The SHL monitoring center in Tel Aviv. ‘We have customers who are transmitting their ECG from any part of the world you can imagine’ – SHL’s Erez Alroy.Israeli scientists have developed a portable electrocardiograph machine that can transmit highly detailed data on heart activity to physicians by mobile phone.
The CardioSen’C is considered an advance in portable heart-monitoring devices because it uses many more electrodes to measure heart activity and is equipped to communicate the results instantaneously to a cardiologist.
SHL, the Israeli company behind the CardioSen’C, says its machine can dramatically reduce deaths from heart attacks through early diagnosis of patients who might otherwise hesitate before calling a doctor or rushing to a hospital to be monitored.
This is how it works: Patients attach 12 electrodes to their chest and upper body and strap the battery-powered unit on the front of their chest. Automatic digital transmission allows the electrocardiograph, or ECG, results to be transmitted at the highest-quality available and at a high speed to the patient’s cardiologist for instant diagnosis.
The machine is so small that readings can be taken anywhere, even while traveling. The unit is automatically connected via digital cell phone to a dedicated medical control center.
The company has also developed a system called “double transmission monitoring,” which allows the control center to direct the operation of the electrocardiograph and the transmission and download of data by remote control while medical staff talk to the patient.
Patients who suffer from heart disease, are recovering from bypass treatment or simply feel they are at risk are now in a position to measure their heart activity.
According to a report in the March issue of the journal Emergency Medical Services, coronary heart disease causes about 1.5 million Americans to suffer acute myocardial infarctions – or heart attacks – every year, resulting in about 500,000 deaths. Nearly half die before reaching a hospital.
The CardioSen’C can diagnose arrhythmia, ischemia and myocardial infarction.
Erez Alroy, co-chief executive officer of SHL, which specializes in telemedicine technology, said patients who don’t feel well can use the machine to measure their heart activity and consult instantaneously with physicians reading the data in real time.

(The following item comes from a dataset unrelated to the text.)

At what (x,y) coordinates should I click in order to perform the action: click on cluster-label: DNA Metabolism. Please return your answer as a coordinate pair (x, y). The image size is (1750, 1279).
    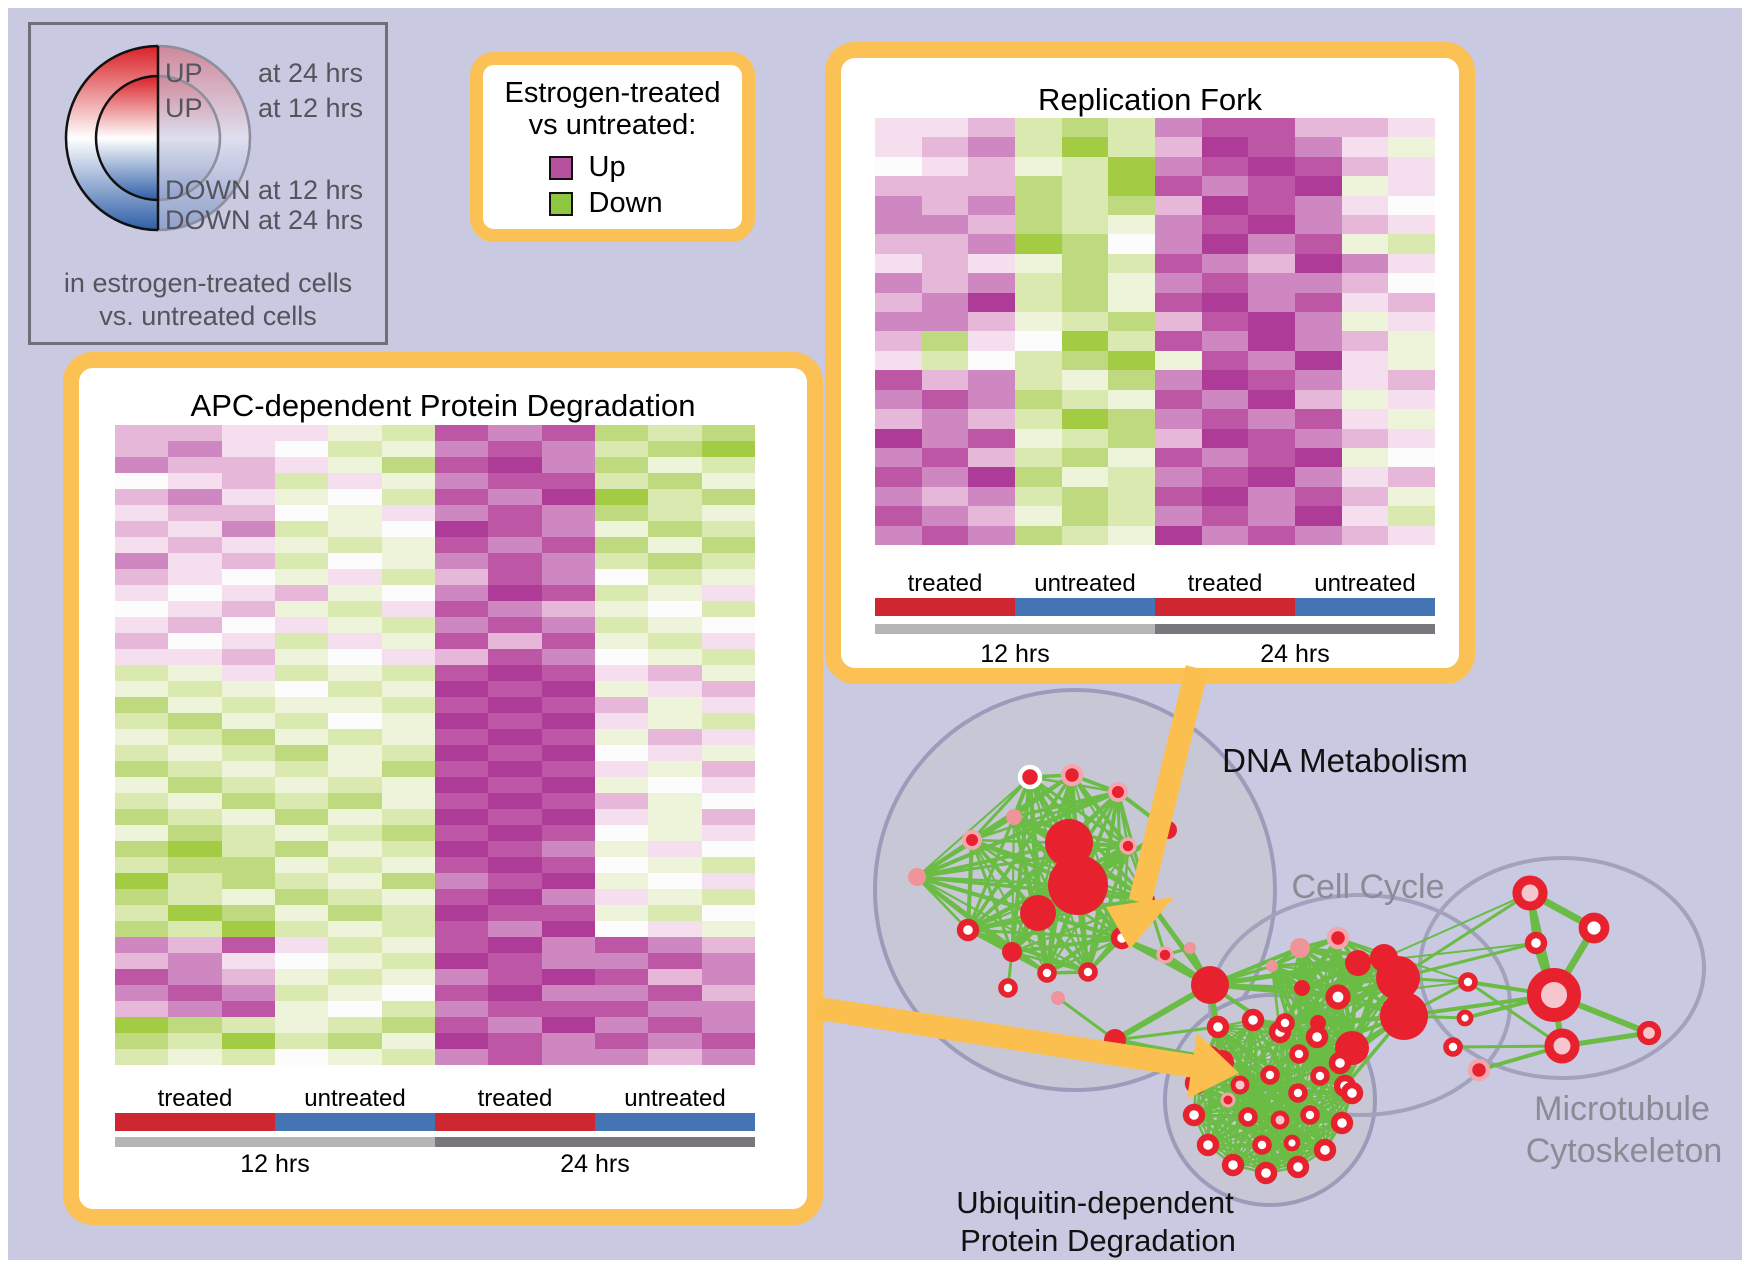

“When people don’t feel well, it can take time to make the decision to go to a physician or a clinic. Maybe they put it off until the next day. This is a crucial time, when there can be irreversible damage to the heart,” said Alroy.
Heart patients who until now have been scared to travel for fear of being too far away from a doctor or clinic to measure their condition can now test themselves and be in immediate contact with an expert who speaks their own language.
“We have customers who are transmitting their ECG from any part of the world you can imagine,” said Alroy. “Most people hesitate before going to a local doctor abroad. They are worried about problems with the language, about the lack of medical history. We find that people prefer to call… back home, where they can speak their own language and then take instructions. People on holiday find it a very useful tool.”
Alroy said the unit would make taking an ECG no more trouble than taking your temperature. “We believe in the future more and more people will have various medical measuring devices at home,” he said.
SHL plans to market the CardioSen’C first in Israel, where the company already has more than 70,000 cardiac patient subscribers, and then in Europe. The company plans to market the unit later in the United States, where it is expected to cost several hundred dollars.
The company’s first ECG machine developed for patient use has already been approved for use in the United States. Its CardioBeeper 12/12 is a handheld ECG transmitter capable of sending a full ECG reading to the monitor center in 12 seconds via a standard phone line. The company has also developed a simple pin-prick blood test that can determine in seconds whether a patient has suffered a heart attack.
Mobile ECG machines that transmit data by phone to physicians are already available in the United States, but SHL said the CardioSen’C has several advantages over the existing services.
One of the competitors to SHL is CardioNet Inc., whose Mobile Cardiac Outpatient Telemetry unit is designed for use at home by patients and is already operating in more than 25 states.
The CardioNet unit consists of a sensor, monitor and base. Patients wear three leads attached to a lightweight sensor worn on a neck strap or belt clip that continuously transmit two channels of ECG data to the monitor.
The information is transmitted by wireless to the base unit, which transfers the data by landline or cell phone to the CardioNet Monitoring Center for review by a certified monitoring technician.
Irit Alroy, chief technology officer at SHL, said that while both devices collect ECG data and use cellular technology to transfer the information, SHL’s “CardioSen’C is a 12-lead ECG, similar to machines found in hospitals. There is a significant medical difference between a 12-lead ECG and a two- or three-lead ECG. (The 12-lead ECG can) diagnose many more types of cardiac events, in fact any condition that can be diagnosed by a full ECG in a hospital. Also, the cell-phone technology in the CardioSen’C is in a chip embedded in the device. It does not require an additional monitor and a base unit.”